### Text shown
--- START ---
The data were collected cross sectionally from 620 children (297 boys) aged 5 to 13 years at 5 public elementary schools and from their mothers (mean ± SD age, 37.69 ± 7.19 years) between April 5, 2006, and August 2, 2006, in Buenos Aires, Argentina. The sampling design of the survey was a 2-stage probability sample. The first stage was the selection of the schools, and the second stage consisted of an invitation to all of the students and their mothers to undergo testing. The overall response rate was 80.2% of mothers and students. There was no significant difference in the mean age (P = .81), BMI (P = .32), sex (P = .82), and socioeconomic class (P = .53) among all of the school children and those who underwent testing.

Data for BMI, waist circumference (WC), blood pressure, Tanner stage, serum glucose levels, and serum lipid levels were obtained. Argentinians are an ethnically mixed population with a high prevalence of white individuals, a low prevalence of Hispanic individuals, and a very low prevalence of African individuals. Sociodemographic characteristics included age and level of education. Mothers were asked to define their level of formal education as having no formal education, having completed elementary school, having completed high school, or having a university degree. Participants (mothers and children) were asked to estimate the frequency of their own participation in physical activity during a 1-week period. The questionnaire was preexamined by a statistician (C.G.) and a psychologist (Alejandra Acosta, MS) and was validated by administering it twice in 2 weeks to a pilot group of 20 mothers and children. A high level of concordance was observed between test and retest results, ie, 98.0% for the questions described earlier.

Exclusion criteria included the following: missing BMI information; self-reported pregnancy at the time of the examination; not in the fasting state for at least 8 hours; having known diabetes or other chronic diseases; and the use of medication that alters blood pressure or glucose or lipid metabolism. All of the subjects were examined by the same physician (V.H.). The study was approved by the human rights committee of Durand Hospital, Buenos Aires. Each subject and parent gave written informed consent after an explanation of the study and before its initiation.

Height and weight were measured with subjects wearing light clothing and no shoes. Height was recorded to the nearest 0.1 cm with a wall-mounted stadiometer. Weight was measured to the nearest 0.1 kg on a medical balance scale. The BMI was calculated. Healthy weight in children was defined as having a BMI lower than the 85th percentile. Overweight was defined as a BMI between the 85th and 94th percentiles and obesity as greater than the 95th percentile for age and sex according to the Centers for Disease Control and Prevention standards for US children. The BMI z score was also determined.¹³

Measurement of the WC was taken at the level of the umbilicus and recorded to the nearest 0.1 cm. A nonelastic flexible tape measure was used with the subject standing without clothing covering the waist area. Because WC varies according to age and sex, we standardized values for age and sex by converting them to z scores. Central obesity was defined for children as a WC greater than the 75th percentile based on 5000 healthy Argentinian children (V.H., M.L.C., Graciela Clemente, MD, and Ana Clemente, MD, unpublished data, August 2004) and for their mothers as a WC greater than 88 cm.
--- END ---
### Exercise aim
Duplicate the portion of the Buenos Aires school study text starting at "Measurement of the" and ending at "than 88 cm.".

### Data provided
--- START ---
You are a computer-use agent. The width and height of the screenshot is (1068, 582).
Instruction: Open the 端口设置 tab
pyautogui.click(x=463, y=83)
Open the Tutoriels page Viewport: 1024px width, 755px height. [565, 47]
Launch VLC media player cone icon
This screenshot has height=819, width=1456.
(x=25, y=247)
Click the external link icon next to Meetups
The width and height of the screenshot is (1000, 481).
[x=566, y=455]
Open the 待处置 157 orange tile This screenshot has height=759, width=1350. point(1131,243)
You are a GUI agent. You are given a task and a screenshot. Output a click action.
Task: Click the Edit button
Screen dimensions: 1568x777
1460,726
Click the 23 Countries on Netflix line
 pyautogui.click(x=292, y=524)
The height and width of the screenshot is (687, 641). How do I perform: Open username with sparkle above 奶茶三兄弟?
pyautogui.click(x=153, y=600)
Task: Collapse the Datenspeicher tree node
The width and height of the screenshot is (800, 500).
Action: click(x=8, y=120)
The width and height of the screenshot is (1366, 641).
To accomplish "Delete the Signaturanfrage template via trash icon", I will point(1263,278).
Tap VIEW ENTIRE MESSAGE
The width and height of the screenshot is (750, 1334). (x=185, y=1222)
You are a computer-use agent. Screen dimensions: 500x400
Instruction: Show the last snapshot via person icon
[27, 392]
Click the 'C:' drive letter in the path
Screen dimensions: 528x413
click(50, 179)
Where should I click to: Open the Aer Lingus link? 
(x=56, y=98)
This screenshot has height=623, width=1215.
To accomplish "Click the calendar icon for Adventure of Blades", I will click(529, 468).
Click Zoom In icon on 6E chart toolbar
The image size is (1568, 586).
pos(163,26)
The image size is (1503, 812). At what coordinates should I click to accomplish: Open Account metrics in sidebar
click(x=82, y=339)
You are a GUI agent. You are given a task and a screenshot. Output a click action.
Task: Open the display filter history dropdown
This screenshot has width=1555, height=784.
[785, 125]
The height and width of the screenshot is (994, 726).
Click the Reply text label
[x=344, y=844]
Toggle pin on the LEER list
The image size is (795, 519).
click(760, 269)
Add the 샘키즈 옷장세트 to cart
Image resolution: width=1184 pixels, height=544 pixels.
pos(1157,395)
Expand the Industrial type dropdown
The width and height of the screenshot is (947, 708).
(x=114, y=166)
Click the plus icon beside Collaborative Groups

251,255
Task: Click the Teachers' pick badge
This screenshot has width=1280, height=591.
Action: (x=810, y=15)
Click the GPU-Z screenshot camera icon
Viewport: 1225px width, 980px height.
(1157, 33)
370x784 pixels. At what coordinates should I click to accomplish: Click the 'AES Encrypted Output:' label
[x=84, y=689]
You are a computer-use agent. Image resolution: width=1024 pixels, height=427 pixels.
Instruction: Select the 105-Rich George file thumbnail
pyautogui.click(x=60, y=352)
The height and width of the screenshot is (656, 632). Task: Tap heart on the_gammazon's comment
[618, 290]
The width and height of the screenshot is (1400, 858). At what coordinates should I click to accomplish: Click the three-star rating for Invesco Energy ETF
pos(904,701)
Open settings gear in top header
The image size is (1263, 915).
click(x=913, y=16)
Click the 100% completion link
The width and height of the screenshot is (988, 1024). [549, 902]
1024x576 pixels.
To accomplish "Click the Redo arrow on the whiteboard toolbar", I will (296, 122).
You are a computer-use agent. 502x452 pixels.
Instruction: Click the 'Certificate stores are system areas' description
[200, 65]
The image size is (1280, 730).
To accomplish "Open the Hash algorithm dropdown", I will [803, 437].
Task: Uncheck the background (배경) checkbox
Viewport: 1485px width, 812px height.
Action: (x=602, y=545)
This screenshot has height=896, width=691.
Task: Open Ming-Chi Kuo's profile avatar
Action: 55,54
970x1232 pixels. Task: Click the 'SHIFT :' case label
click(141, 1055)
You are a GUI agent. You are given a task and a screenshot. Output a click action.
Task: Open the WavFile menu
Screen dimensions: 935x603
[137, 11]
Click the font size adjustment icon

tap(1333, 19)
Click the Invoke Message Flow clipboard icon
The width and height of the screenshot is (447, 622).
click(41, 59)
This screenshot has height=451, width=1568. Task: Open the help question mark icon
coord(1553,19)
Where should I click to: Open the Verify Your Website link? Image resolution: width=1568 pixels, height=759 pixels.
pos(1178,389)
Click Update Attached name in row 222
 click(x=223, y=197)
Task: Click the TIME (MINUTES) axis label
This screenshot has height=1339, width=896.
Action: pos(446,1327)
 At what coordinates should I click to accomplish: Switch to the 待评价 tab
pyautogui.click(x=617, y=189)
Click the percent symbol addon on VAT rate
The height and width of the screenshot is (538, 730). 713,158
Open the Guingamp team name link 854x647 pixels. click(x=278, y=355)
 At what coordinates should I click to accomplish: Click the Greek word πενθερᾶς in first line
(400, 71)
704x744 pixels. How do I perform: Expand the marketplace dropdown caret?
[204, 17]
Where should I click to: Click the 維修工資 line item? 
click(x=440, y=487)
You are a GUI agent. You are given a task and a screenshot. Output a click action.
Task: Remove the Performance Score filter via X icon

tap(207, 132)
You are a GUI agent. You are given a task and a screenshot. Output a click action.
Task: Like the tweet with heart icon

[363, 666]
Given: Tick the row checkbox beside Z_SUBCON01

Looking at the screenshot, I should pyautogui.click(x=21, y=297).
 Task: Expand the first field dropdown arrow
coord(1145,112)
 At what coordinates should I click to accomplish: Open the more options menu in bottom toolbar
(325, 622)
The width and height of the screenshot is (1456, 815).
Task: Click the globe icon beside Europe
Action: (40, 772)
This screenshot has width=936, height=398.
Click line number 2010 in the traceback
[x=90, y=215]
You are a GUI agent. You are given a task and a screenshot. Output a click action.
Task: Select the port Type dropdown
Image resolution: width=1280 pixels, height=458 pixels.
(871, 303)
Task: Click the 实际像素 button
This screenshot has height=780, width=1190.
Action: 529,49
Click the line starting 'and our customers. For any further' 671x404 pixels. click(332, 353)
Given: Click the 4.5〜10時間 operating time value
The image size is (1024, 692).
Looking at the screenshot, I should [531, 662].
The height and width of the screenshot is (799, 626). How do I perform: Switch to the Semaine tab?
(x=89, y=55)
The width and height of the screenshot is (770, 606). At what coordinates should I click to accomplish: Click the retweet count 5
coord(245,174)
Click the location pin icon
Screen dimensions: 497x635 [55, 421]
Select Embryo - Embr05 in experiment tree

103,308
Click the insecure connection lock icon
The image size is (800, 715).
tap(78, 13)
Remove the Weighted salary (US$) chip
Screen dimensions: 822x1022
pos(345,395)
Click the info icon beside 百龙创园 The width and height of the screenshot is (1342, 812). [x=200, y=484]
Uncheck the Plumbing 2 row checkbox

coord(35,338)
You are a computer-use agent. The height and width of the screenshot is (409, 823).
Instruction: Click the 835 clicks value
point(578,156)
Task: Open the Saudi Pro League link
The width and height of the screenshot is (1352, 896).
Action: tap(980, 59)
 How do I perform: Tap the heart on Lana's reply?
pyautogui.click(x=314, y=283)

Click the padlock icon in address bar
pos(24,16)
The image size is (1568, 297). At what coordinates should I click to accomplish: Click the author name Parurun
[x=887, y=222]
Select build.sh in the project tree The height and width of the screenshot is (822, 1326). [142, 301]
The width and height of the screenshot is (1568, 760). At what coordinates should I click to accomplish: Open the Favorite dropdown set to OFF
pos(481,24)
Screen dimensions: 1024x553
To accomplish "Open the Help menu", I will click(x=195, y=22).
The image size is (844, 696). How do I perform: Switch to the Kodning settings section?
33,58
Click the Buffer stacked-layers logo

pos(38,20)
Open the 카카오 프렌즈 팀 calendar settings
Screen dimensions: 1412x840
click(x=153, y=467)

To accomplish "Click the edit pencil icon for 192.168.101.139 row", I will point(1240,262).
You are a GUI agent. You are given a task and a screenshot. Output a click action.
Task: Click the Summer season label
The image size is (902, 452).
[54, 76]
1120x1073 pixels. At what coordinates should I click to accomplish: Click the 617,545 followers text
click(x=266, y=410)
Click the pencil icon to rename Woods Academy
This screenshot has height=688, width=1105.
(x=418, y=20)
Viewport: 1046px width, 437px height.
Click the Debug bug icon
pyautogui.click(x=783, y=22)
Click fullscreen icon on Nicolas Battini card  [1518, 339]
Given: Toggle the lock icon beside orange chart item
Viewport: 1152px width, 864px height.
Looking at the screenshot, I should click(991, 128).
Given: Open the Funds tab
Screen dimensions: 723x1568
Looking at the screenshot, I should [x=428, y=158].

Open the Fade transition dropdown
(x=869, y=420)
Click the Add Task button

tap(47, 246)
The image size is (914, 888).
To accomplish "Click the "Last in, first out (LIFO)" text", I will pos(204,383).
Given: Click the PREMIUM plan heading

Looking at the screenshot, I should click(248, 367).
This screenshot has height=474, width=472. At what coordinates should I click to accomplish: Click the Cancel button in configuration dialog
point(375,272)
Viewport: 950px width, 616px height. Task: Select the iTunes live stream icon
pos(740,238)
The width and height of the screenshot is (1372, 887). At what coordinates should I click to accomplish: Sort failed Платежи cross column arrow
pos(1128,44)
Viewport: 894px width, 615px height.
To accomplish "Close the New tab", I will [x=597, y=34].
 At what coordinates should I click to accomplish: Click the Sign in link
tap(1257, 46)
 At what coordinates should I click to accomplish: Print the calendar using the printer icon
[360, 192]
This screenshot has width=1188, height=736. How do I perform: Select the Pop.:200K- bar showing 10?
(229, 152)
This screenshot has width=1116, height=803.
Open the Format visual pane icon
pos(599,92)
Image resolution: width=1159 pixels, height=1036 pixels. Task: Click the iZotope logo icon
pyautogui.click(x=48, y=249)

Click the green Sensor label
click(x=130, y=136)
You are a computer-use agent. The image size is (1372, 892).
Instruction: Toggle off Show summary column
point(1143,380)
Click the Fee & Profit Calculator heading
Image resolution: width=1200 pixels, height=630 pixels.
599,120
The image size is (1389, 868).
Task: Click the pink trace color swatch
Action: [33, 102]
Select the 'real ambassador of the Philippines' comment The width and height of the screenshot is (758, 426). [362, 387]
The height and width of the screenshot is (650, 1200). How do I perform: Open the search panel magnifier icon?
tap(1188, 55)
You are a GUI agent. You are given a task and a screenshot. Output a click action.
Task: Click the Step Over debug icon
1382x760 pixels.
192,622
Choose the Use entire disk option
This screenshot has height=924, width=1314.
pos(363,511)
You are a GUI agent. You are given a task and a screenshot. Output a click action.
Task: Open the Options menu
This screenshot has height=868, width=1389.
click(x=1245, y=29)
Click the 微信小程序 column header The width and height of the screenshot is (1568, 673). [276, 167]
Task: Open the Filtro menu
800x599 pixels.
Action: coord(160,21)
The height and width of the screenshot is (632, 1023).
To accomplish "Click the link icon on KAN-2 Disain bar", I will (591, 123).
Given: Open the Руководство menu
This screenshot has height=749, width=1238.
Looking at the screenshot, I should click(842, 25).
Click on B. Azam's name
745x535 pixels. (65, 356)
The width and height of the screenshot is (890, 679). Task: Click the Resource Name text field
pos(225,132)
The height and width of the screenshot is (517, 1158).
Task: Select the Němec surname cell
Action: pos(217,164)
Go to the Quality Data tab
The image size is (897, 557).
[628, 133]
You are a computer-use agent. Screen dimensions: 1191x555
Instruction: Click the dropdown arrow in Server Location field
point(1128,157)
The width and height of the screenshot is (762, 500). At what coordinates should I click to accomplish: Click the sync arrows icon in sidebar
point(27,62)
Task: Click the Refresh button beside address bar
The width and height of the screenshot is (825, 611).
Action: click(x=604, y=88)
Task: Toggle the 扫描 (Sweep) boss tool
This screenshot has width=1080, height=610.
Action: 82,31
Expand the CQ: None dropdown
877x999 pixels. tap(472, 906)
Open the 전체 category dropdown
--- END ---
### Solved problem
Measurement of the WC was taken at the level of the umbilicus and recorded to the nearest 0.1 cm. A nonelastic flexible tape measure was used with the subject standing without clothing covering the waist area. Because WC varies according to age and sex, we standardized values for age and sex by converting them to z scores. Central obesity was defined for children as a WC greater than the 75th percentile based on 5000 healthy Argentinian children (V.H., M.L.C., Graciela Clemente, MD, and Ana Clemente, MD, unpublished data, August 2004) and for their mothers as a WC greater than 88 cm.